Day 2 of the Council of Supply Chain Management Professionals’ (CSCMP) EDGE 2020 conference opened with a one-on-one talk with Target executive Arthur Valdez Jr., covering the retailer’s transformation from a brick-and-mortar company with an e-commerce side business into a fully integrated omnichannel business leader.
CSCMP President and CEO Rick Blasgen interviewed Valdez about Target’s efforts to transform local stores into fulfillment hubs designed to serve customers no matter how they want to purchase from Target, as well as the corporation’s focus on authenticity, engagement, and problem-solving, especially during the coronavirus pandemic. The wide-ranging interview also touched on Valdez’ background as the son of Mexican-American and Cuban parents and the first in his family to attend college, and how that experience continues to shape the way he approaches his work at Target and beyond. Valdez said he and his wife sponsor a scholarship for minority students at his alma mater, Colorado State University, and he described diversity and inclusion as one of his passions.
“My Hispanic Latinx roots are very important to me,” Valdez told Blasgen, emphasizing the value of inclusion programs within Target and in the broader business community. “Helping mentor others around [those issues] is important [as well].”
The half hour interview tied those themes to broader issues of supply chain transformation, transition, the “guest experience,” and the opportunities available to supply chain professionals as a result of a newfound focus on and appreciation of the discipline.

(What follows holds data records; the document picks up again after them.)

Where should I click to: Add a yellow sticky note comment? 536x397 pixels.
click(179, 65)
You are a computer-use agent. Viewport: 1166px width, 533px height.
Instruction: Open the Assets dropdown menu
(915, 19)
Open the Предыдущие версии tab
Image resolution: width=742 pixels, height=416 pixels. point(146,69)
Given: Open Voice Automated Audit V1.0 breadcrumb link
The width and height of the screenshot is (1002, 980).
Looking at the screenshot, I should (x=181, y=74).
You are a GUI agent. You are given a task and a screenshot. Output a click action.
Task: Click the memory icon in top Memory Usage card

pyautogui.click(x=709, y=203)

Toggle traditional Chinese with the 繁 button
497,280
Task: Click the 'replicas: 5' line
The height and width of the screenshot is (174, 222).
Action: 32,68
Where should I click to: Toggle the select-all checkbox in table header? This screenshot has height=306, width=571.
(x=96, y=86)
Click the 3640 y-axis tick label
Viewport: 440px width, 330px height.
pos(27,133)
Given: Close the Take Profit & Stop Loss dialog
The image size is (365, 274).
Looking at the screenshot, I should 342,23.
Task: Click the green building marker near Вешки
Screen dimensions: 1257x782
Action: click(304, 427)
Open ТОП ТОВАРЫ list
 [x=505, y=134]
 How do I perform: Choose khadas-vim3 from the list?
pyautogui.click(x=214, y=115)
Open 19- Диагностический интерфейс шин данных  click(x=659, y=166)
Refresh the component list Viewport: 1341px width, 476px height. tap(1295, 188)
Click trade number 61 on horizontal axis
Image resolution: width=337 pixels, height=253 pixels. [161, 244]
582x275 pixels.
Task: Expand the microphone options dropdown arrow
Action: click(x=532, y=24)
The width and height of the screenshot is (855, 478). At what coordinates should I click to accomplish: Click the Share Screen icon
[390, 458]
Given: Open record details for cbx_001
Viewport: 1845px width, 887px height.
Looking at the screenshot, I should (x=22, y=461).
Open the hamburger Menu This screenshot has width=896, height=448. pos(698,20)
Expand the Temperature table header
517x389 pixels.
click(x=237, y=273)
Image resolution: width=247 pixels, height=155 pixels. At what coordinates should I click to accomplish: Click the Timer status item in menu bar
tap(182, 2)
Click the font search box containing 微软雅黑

Valdez said Target team members have worked hard to transform the company and to keep it running successfully during the pandemic. He praised both the company’s in-person and remote team members and cited Target’s focus on authenticity and engagement as guiding principles during the shift. He said Target transformed from a traditional to a fully integrated omnichannel retail format by focusing on four key areas:
Inventory management—effectively, figuring out how to manage with one inventory for multiple buying experiences.
Transportation—particularly, focusing on the speed of its logistics operations.
Automation and robotics.
And operational excellence.
He also talked about the need to focus on employee health and well-being during the pandemic, likening the experience to managing people during the 9/11 tragedy in 2001. Staying in contact with team members and making sure they “were okay” was job one, he explained. He also cited three lessons he learned during 9/11 that serve as guiding principles for managing supply chains now:
Control the situation, don’t let the situation control you.
Go as far upstream as you can to manage the business, looking for signals that may create supply chain problems.
Don’t relax your standards; he cautioned that supply chain operations must execute to the same or higher standards during times of crisis to keep things running smoothly.
Those issues tie directly to Target’s focus on the “guest experience.” Valdez put it this way: “We work from the guest backwards,” again emphasizing the retailer’s shift to using stores as a hub for the local experience, where customers can shop in person, via curbside pickup, or home delivery.
The interview ended with a nod toward the growing importance of the supply chain profession and a look at the opportunities ahead for industry professionals. The pandemic is shining a light on the vital role logistics and the supply chain play in daily life, Valdez said, and he predicted a greater need for supply chain skills at the highest corporate levels going forward.
“Many more CEOs will come from supply chain [and] logistics backgrounds,” he said, adding that professionals from across the discipline will “continue to rise to the top.”